El Diccionario de la Real Academia define la resiliencia como «la capacidad humana de asumir con flexibilidad situaciones extremas y sobreponerse a ellas». La física la identifica como la capacidad que tienen algunos metales para volver a su posición original cuando se deja de ejercer presión sobre ellos. En psicología, para explicar el concepto, se apela a la metáfora de los juncos y a su capacidad de recuperar la posición original tras doblarse.
Sánchez y Rivera son personas resilientes. El primero, tras las elecciones de diciembre, era un cadáver político; el segundo estaba camino de la nada tras el inesperado resultado obtenido.
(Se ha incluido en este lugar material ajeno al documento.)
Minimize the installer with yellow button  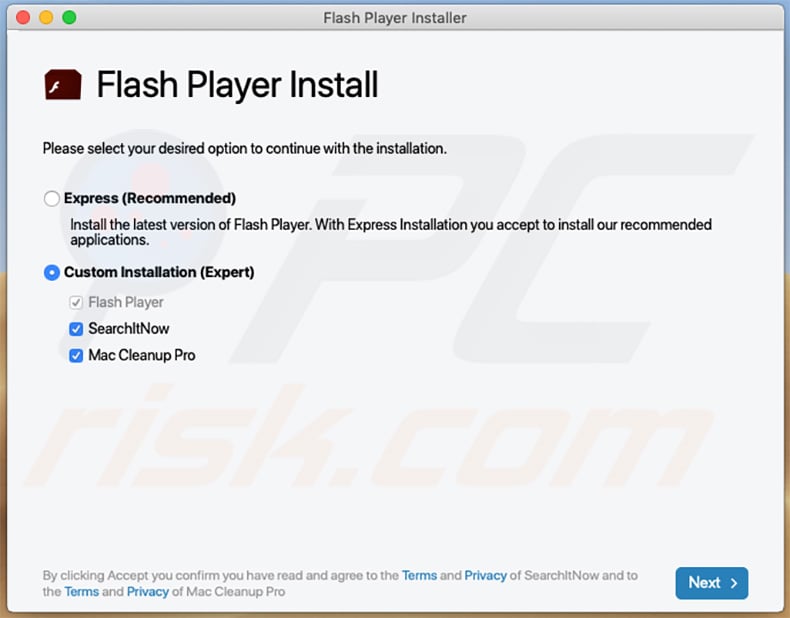46,18
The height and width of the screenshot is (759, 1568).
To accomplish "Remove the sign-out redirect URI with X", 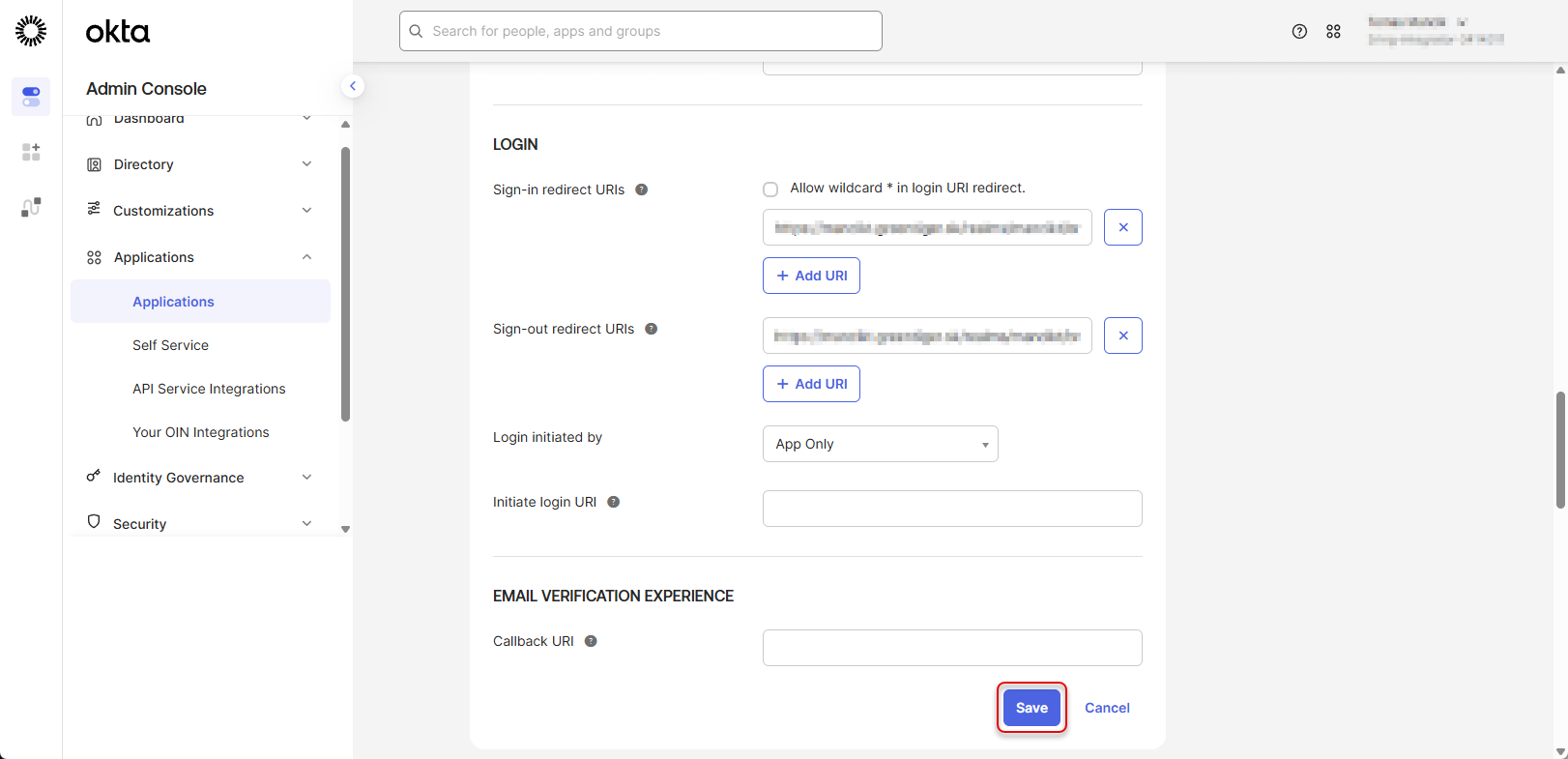I will [x=1122, y=336].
Ambos han sabido recuperarse de tan desagradable experiencia y han conseguido pasar a liderar el protagonismo político. Y lo han hecho tras la firma de un «Acuerdo para un Gobierno reformista y de progreso» cuyo contenido recoge un conglomerado de medidas, ordenadas y en estado embrionario pero inteligible, que será difícil -siempre que se piense en el ciudadano y no en la ideología- que se puedan rechazar. Adición y modificación, sí, pero desaprobación, no.
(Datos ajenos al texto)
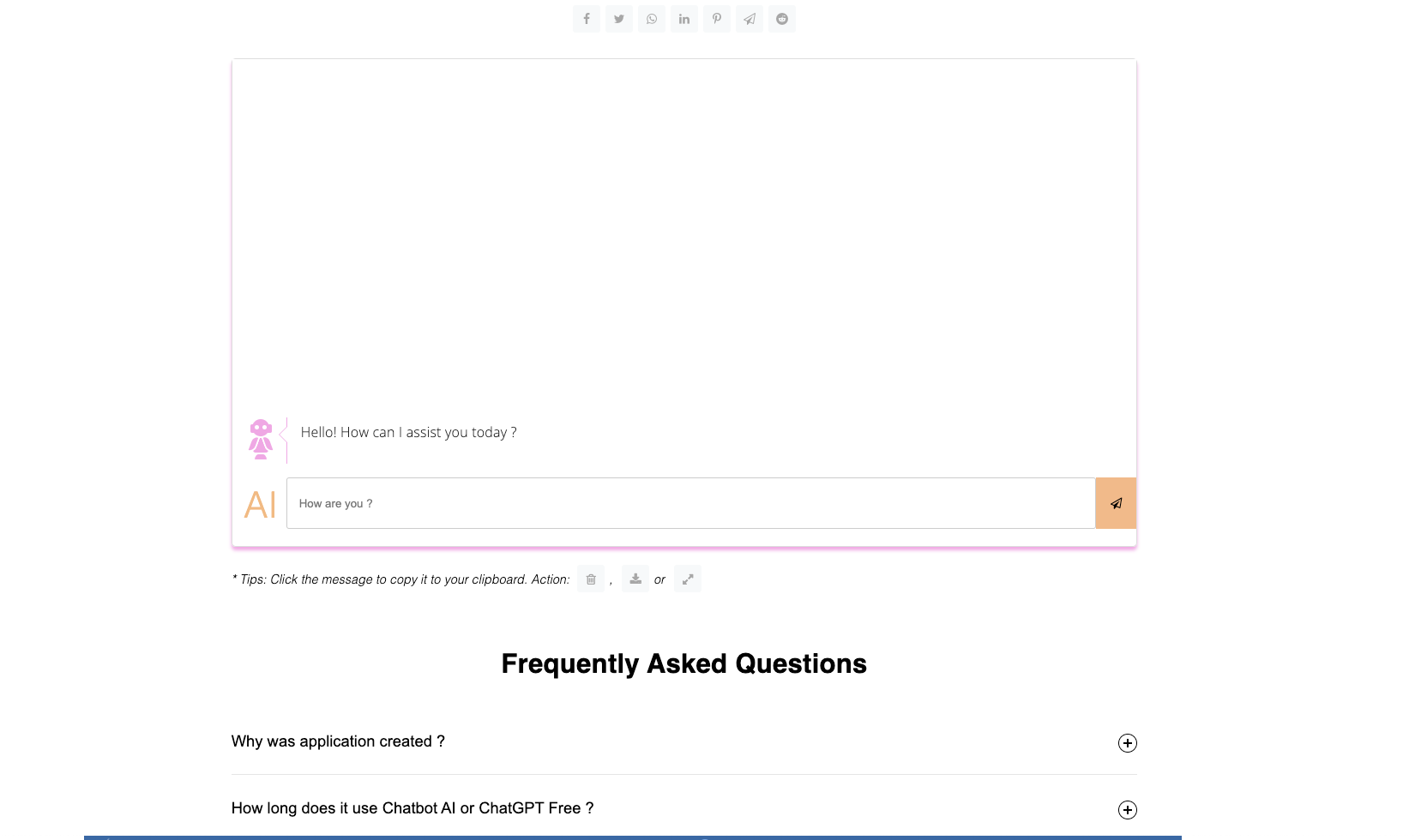Share via Telegram icon
Screen dimensions: 1421x840
[750, 19]
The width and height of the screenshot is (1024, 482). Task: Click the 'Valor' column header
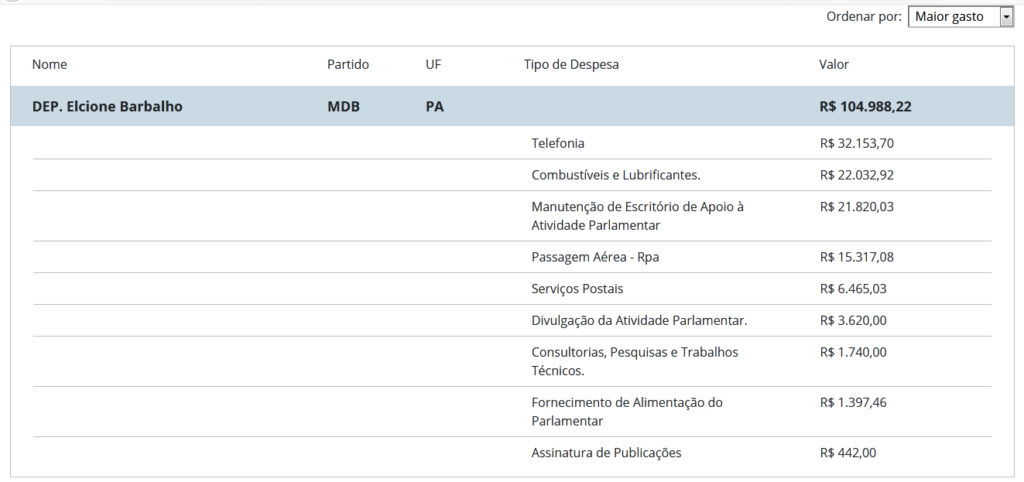(x=834, y=65)
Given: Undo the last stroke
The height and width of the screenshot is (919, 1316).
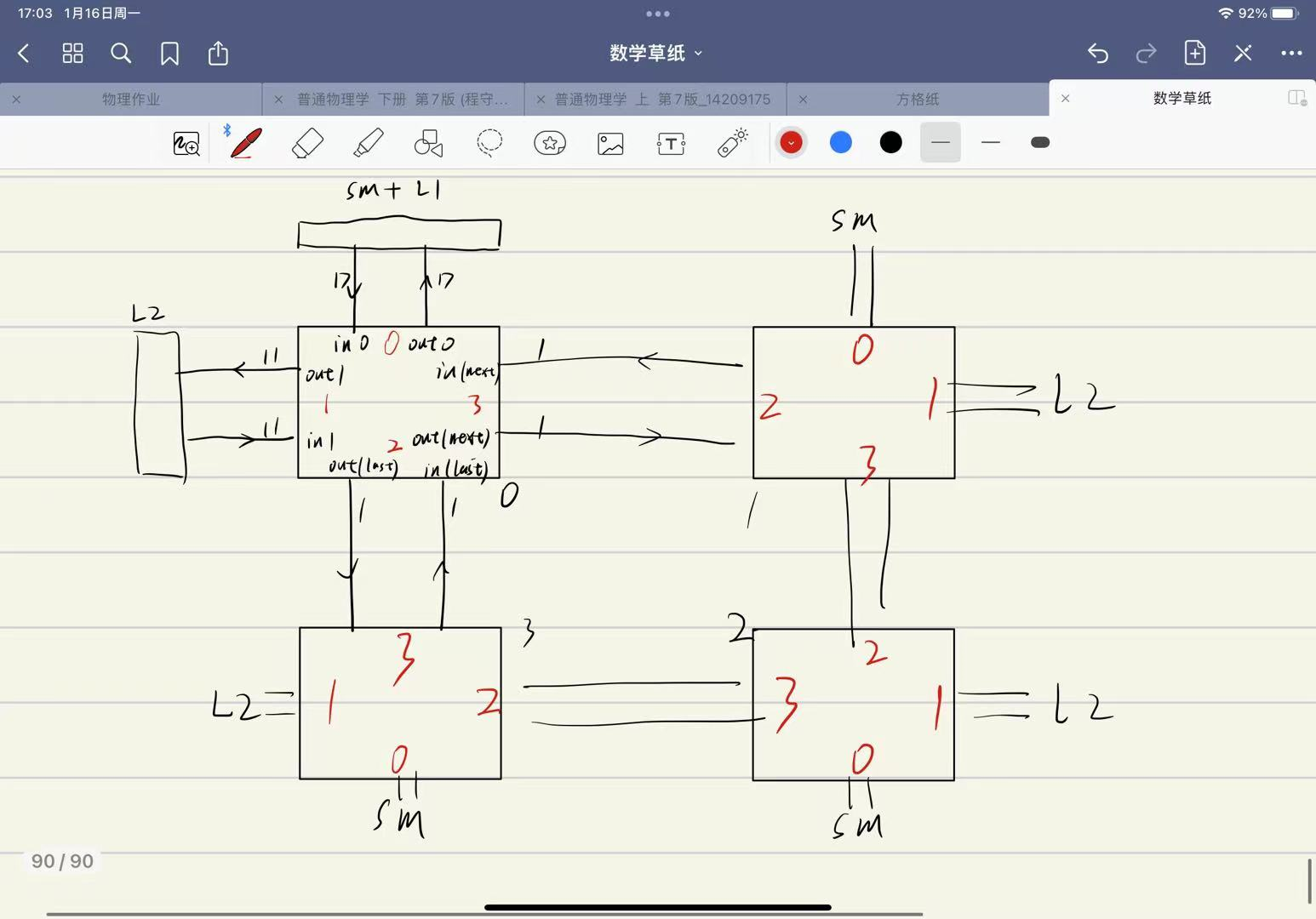Looking at the screenshot, I should [1097, 54].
El acuerdo, en un estilo claro y cercano, es fácil de leer. Su contenido es sensato. Los medios de comunicación se han centrado en destacar los cinco extremos que los promotores incluyen bajo la rúbrica «Reforma urgente de la Constitución», pero hay otras muchas cuestiones de interés que merecen ser destacadas.
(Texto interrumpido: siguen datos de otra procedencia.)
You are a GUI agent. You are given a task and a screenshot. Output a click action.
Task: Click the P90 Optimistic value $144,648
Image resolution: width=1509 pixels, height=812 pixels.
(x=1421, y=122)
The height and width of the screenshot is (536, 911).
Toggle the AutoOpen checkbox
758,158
Es quizá el apartado dedicado a la lucha contra la corrupción uno de los que mejor evidencian las buenas intenciones de los firmantes del acuerdo y su conocimiento de la realidad de esta lacra. Justo es decir que se queda corto.
Cualquier observador de la realidad social y política tiene claro que es en el ámbito de la Administración y en el de los partidos políticos donde se desarrolla el caldo de cultivo de la corrupción, protagonizada casi monográficamente por los cargos políticos (electivos, nombrados y designados) y, en casos muy aislados, por funcionarios. El acuerdo contempla ambos escenarios.
Incluye planes de prevención contra la corrupción para identificar a los funcionarios responsables de cada expediente, los protocolos de actuación cuando se detecten indicios de corrupción y la protección frente a posibles represalias. Se exige que los altos cargos, tanto al nombramiento como al cese, presenten un certificado de Hacienda sobre su situación patrimonial. Se elimina la presencia de cargos electos y altos cargos en las mesas de contratación y en los órganos que propongan subvenciones, y se incorpora la tipificación del delito de enriquecimiento injusto que castigue el incremento patrimonial cuando no se pueda justificar su causa.
Respecto a los partidos políticos se refuerzan los controles ante el Tribunal de Cuentas y la transparencia en relación a las retribuciones de sus responsables.
Se echa en falta la inclusión de una prohibición que impida que el controlado designe al controlador, una modificación del sistema de financiación de los partidos políticos y la incorporación del principio «un político, un sueldo».
Rajoy no debería dar la espalda a este acuerdo. Ha caído en desgracia por actuaciones ajenas, pero debe conformarse con su suerte sin pretender que los demás sean también víctimas. No se debe morir matando.
Hay dos maneras de caer, digna o indignamente, y el mejor modo de hacerse recordar es mostrarse generoso.